In 1985, a listeria outbreak caused by fresh Mexican cheeses made in California claimed dozens of victims in the USA and the FDA began cracking down on raw milk, imposing the use of stainless steel instead of wooden vats. Noelia took on the FDA with an experiment: she inoculated E. Coli into milk. The result was that, in the cheeses made in stainless steel, the E. coli populations thrived even after the cheese had matured, whereas in the cheese made in wooden vats, the E. Coli bacteria were gradually extinguished. Noelia came to the following conclusion:
The bacteria reproduced in the wood protected cheese from E. coli.
With this experiment, by the way too brief explained, Noelia Marcelino provided the theory that wooden vats contain lactic acid bacteria that fight pathogens. In addition, she managed to keep its wooden barrels in cheese production.

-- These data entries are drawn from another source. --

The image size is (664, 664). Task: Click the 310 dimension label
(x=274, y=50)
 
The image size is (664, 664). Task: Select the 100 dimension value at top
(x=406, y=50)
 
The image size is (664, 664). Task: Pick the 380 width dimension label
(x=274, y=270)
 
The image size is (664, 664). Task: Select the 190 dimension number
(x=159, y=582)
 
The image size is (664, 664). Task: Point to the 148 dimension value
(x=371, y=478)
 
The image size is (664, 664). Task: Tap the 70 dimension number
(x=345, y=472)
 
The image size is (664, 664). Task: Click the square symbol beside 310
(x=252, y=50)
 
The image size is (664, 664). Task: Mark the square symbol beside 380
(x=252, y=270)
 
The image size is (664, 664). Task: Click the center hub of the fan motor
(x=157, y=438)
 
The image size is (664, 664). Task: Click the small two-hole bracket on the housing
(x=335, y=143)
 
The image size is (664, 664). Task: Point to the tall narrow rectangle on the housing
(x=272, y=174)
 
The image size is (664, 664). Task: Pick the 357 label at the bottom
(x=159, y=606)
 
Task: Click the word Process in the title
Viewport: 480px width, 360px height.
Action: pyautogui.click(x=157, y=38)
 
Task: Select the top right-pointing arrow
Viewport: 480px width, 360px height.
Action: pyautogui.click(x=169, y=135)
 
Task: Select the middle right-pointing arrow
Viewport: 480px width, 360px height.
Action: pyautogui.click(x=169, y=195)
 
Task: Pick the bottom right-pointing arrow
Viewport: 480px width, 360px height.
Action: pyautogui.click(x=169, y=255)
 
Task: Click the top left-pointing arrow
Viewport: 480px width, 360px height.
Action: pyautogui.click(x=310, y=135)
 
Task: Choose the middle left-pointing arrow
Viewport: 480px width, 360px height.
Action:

If you want to know more, I think I remember that this event is mentioned in the chapter "Earth" of the Netflix series "Cooked" , based on the book by Michael Pollan.
Homemade cheese
To see a practical and current application of what we have exposed in this article, we are going to summarize the way in which in El Campichuelo we make raw goat's milk cheeses, with cultured milk with the microorganisms of milk kefir.
- We milk the goats and strain the milk.
- We heat it to 90º F (32ºC), add 1/4 of the rennet dose and a little kefried milk.
- We let it rest in a pot for 24 hours to curdle the milk.
- We hang the curd on a cloth for 6 hours to drain it.
- We salt the cheese and wait 2 hours to finish draining on the cloth.
At this point it can be eaten as fresh cheese or added spices and kept in the fridge for 2 weeks. We age it a bit, so we press it to finish draining the last drops of whey and then we leave it in the fridge to ripen it. This is David Asher's basic goat cheese technique, next year we will encourage ourselves to do the aged cheese technique with the development of Geotrichum candidum, so we'll tell you how it works out for us!